Instead of using existing Defense Department historians, McNamara assigned his close aide and Assistant Secretary of Defense John McNaughton to collect the papers. McNamara wanted the study done in three months. McNaughton died in a plane crash one month after work began in June 1967, but the project continued under the direction of Defense Department official Les Gelb.
Thirty-six analysts—half of them active-duty military officers, the rest academics and civilian federal employees—worked on the study. They worked to produce 47 volumes answering a list of 100 questions that McNamara (via his secretaries) had sent them, which included questions such as "How confident can we be about body counts of the enemy? Were programs to pacify the Vietnamese countryside working? What was the basis of President Johnson's credibility gap? Was Ho Chi Minh an Asian Tito? Did the U.S. violate the Geneva Accords on Indochina?" Some of the analysts included Daniel Ellsberg, Morton Halperin,[9] Paul Warnke,[10] future generals Paul F. Gorman[11] and John Galvin,[12] [13] [9] historian Melvin Gurtov, economists Hans Heymann and Richard Moorstein, and future top diplomat Richard Holbrooke, who drafted a volume.[14] [9] [15]
The analysts largely used existing files in the Office of the Secretary of Defense. To keep the study secret from others, including National Security Advisor Walt Rostow, they conducted no interviews or consultations with the armed forces, with the White House, or with other federal agencies.[9]
McNamara left the Defense Department in February 1968, and his successor Clark Clifford received the finished study on January 15, 1969, five days before Richard Nixon's inauguration, although Clifford claimed he never read it. Gelb said in 1991 that he presented the study to McNamara in early 1969, when the latter was president of the World Bank, but McNamara did not read it then, and as late as 2018 Gelb did not know if McNamara ever read the study later in his life.[8] [9]
The study consisted of 3,000 pages of historical analysis and 4,000 pages of original government documents in 47 volumes, and was classified as "Top Secret – Sensitive". ("Sensitive" is not an official security designation; it meant that access to the study should be controlled.) The task force published 15 copies; the think tank RAND Corporation received two of the copies from Gelb, Morton Halperin and Paul Warnke, with access granted if at least two of the three approved.[16] [17]

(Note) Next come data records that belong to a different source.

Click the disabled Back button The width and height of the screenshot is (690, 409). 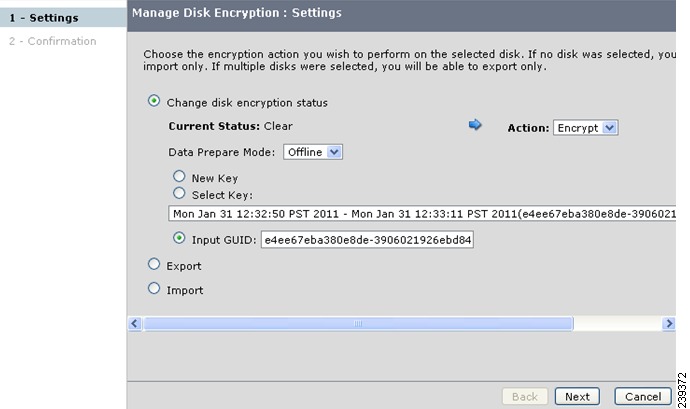click(x=525, y=397)
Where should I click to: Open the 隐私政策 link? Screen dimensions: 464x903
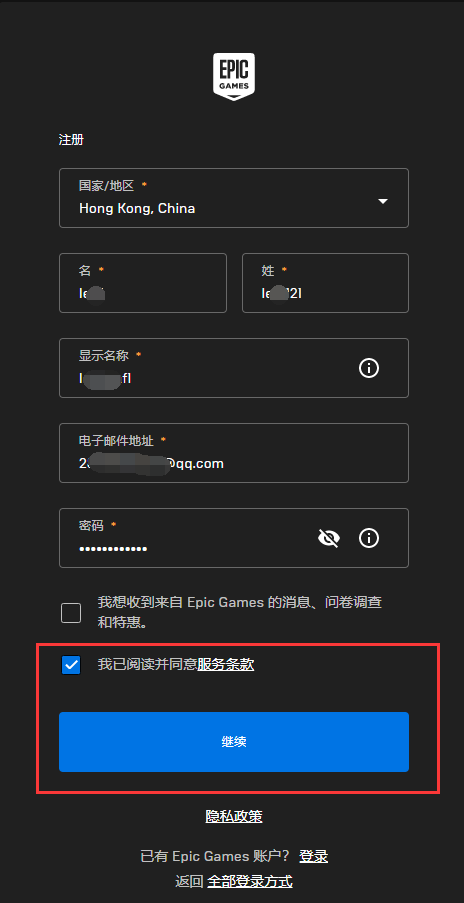(x=234, y=816)
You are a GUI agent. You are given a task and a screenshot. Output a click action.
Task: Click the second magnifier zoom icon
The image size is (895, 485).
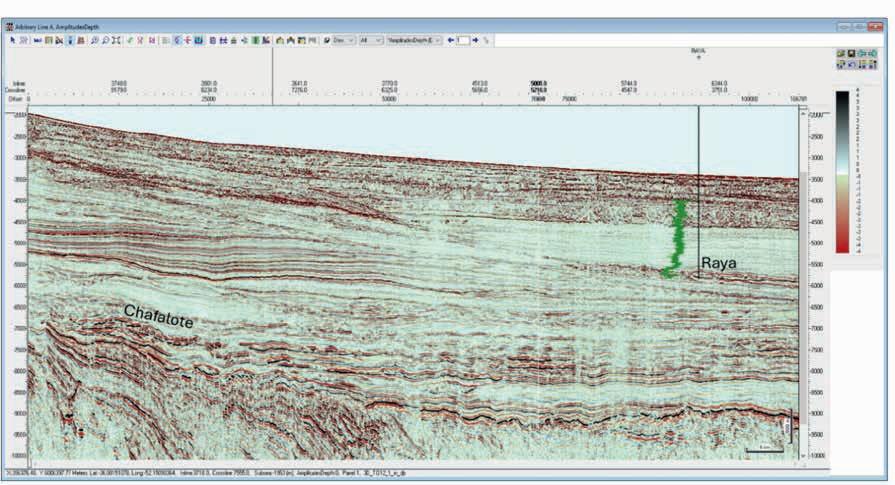tap(105, 40)
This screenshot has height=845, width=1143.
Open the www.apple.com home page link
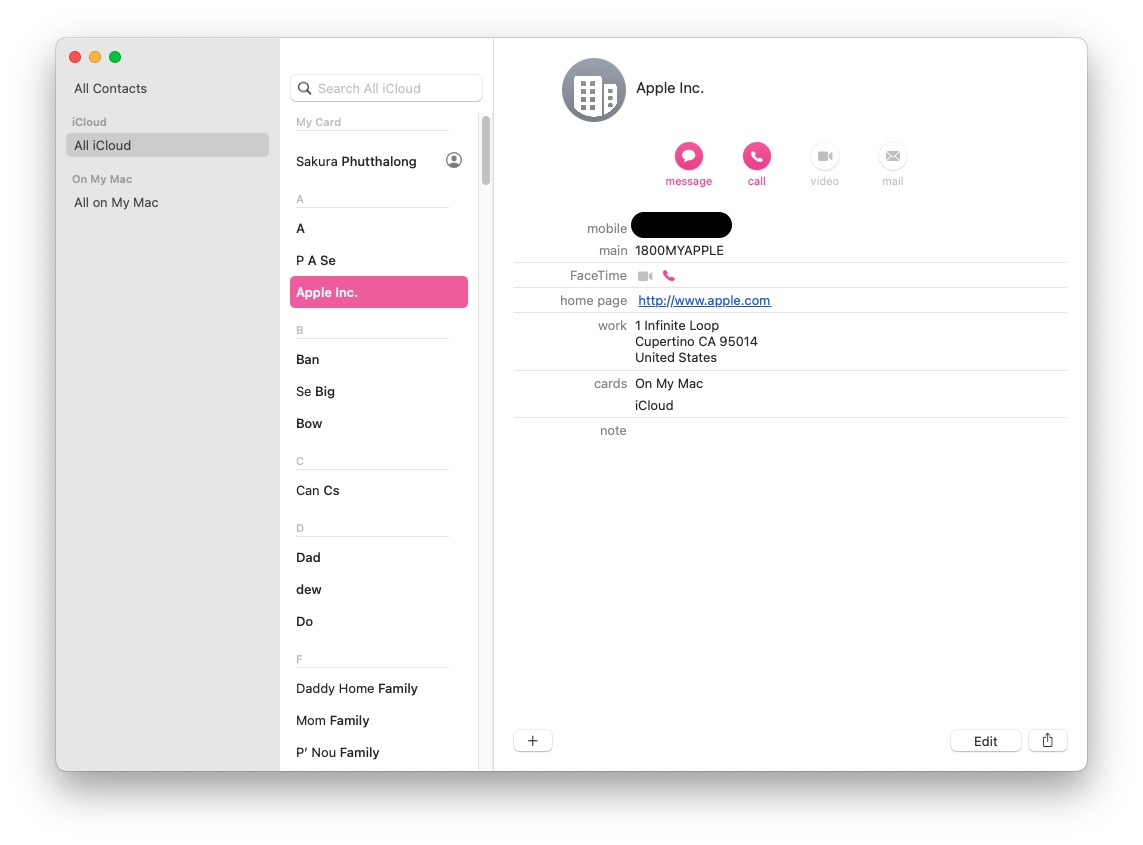[x=704, y=301]
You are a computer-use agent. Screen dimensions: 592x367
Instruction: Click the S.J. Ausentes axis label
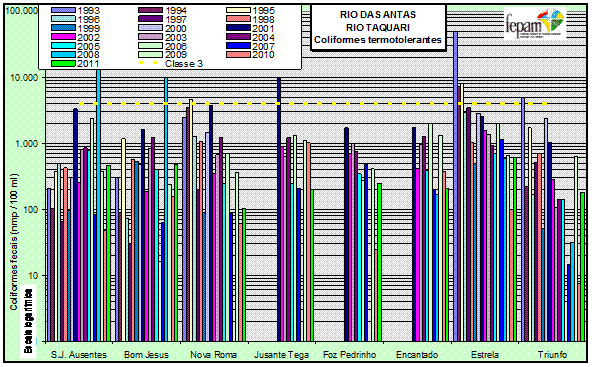79,355
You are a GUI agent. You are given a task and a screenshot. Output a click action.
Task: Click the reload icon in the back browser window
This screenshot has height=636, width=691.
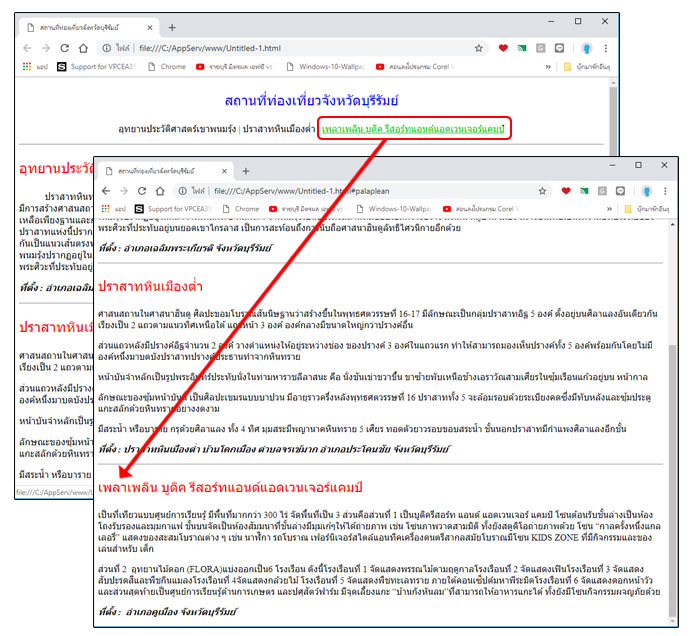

The 47 volumes of the papers were organized as follows:[18]
I. Vietnam and the U.S., 1940–1950 (1 Vol.)
A. U.S. Policy, 1940–50
B. The Character and Power of the Viet Minh
C. Ho Chi Minh: Asian Tito?
II. U.S. Involvement in the Franco–Viet Minh War, 1950–1954 (1 Vol.)
A. U.S., France and Vietnamese Nationalism
B. Toward a Negotiated Settlement
III. The Geneva Accords (1 Vol.)
A. U.S. Military Planning and Diplomatic Maneuver
B. Role and Obligations of State of Vietnam
C. Viet Minh Position and Sino–Soviet Strategy
D. The Intent of the Geneva Accords
IV. Evolution of the War (26 Vols.)
A. U.S. MAP for Diem: The Eisenhower Commitments, 1954–1960 (5 Vols.)
1. NATO and SEATO: A Comparison
2. Aid for France in Indochina, 1950–54
3. U.S. and France's Withdrawal from Vietnam, 1954–56
4. U.S. Training of Vietnamese National Army, 1954–59
5. Origins of the Insurgency
B. Counterinsurgency: The Kennedy Commitments, 1961–1963 (5 Vols.)
1. The Kennedy Commitments and Programs, 1961
2. Strategic Hamlet Program, 1961–63
3. The Advisory Build-up, 1961–67
4. Phased Withdrawal of U.S. Forces in Vietnam, 1962–64
5. The Overthrow of Ngo Dinh Diem, May–Nov. 1963
C. Direct Action: The Johnson Commitments, 1964–1968 (16 Vols.)
1. U.S. Programs in South Vietnam, November 1963–April 1965: NSAM 273 – NSAM 288 – Honolulu
2. Military Pressures Against NVN (3 Vols.)
a. February–June 1964
b. July–October 1964
c. November–December 1964
3. Rolling Thunder Program Begins: January–June 1965
4. Marine Combat Units Go to DaNang, March 1965
5. Phase I in the Build-Up of U.S. Forces: March–July 1965
6. U.S. Ground Strategy and Force Deployments: 1965–1967 (3 Vols.)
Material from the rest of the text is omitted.